Tom Carpenter, the National Director for AFTRA's news and broadcasting division, spoke next. As loquacious as I've been for everyone else, I must admit that I can't remember anything offhand from Tom's remarks offhand. My apologies, Tom.
Sherman Kizart of the Black Broadcasters Alliance was next. Sherman made the point that black-owned and black-run media was influential in campaigns of black politicians. Without WVON radio, there wouldn't have been a Harold Washington. (Ed followed up with this by saying that without a right-wing media machine, there wouldn't have been a George W. Bush.)

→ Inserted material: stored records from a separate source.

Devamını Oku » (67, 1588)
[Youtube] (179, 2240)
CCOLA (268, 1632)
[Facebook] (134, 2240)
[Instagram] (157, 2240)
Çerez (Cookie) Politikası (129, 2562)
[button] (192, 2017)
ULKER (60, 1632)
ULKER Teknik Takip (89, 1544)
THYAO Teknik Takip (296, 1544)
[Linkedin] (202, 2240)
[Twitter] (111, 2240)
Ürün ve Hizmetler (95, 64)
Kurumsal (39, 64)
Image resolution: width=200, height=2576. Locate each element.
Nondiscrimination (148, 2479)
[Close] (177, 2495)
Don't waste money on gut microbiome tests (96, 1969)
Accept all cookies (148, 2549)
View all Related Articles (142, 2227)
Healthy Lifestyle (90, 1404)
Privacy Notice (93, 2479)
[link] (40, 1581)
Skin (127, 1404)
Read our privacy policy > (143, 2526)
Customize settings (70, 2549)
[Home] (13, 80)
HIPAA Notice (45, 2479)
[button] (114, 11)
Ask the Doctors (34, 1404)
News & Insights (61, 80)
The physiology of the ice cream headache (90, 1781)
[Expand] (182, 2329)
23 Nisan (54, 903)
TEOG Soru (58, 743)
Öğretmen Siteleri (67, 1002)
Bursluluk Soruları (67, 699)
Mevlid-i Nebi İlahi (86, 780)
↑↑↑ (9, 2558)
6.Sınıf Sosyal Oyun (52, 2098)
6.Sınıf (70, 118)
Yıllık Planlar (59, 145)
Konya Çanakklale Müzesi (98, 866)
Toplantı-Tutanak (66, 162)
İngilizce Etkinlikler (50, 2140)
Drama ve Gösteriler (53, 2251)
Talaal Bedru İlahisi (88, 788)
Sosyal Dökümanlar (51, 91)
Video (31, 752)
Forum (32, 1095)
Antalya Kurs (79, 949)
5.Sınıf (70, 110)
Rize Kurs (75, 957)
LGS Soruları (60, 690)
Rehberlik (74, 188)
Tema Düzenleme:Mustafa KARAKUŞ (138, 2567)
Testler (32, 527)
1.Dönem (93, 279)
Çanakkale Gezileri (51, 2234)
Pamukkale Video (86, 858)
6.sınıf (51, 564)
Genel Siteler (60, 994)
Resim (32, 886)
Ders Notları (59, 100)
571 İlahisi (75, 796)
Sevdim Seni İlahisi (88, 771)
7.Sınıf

Then came Zemira Jones, president and general manager of ABC Radio Chicago, and a self-described "principled advocate of deregulation." He was the second biggest punching bag of the day, as most of the questions during the subsequent Q&A; period were addressed to him. Jones handled the most pointed questions heard that day, and he handled the questions cooly, usually but just ignoring or sidestepping the issues, among them:
Why isn't a camera crew from WLS here?
Why does Disney (which owns ABC) use third-world sweatshop labor for its products? (You won't see John Stossel touch that with a ten-foot pole.)
Why does ABC have to resort to using commericials?
To his credit, Jones offered a standing invitation to the audience to discuss these and other media issues. 190 North State St., 8th Floor. Or you can contact him electronically. Perhaps someone should organize a video shoot, perhaps create another Roger and Me. (Zemira and Me?)
Last was Jeff Holmes of Street Level Youth Media, referred to affectionately during the Q&A; by moderator Karen Young as the "quiet Beatle". Jeff's panel time was the shortest of all the panelists (he finished before his time expired). I spoke with him one-on-one after the forum ended and he struck me as knowledgeable and articulate. Perhaps not one for public speaking?
The longest question of the day was asked by the gentleman who sat right behind me asked the panel to grade the media's performance of fulfilling the FCC's mandate, from A to F. I swear it probably took about 15 minutes for all of the panelists to discuss the matter in turn and answer the question. The grades varied from A to F, depending on how corporate you were. Jones and Henning gave grades of A and B respectively. Tom gave a grade of an F, if I recall.
All in all, a most informative and uplifting afternoon. My kudos to Northwestern University School of Law and the organizers. Let's do this again after the FCC vote happens in June. We may need to.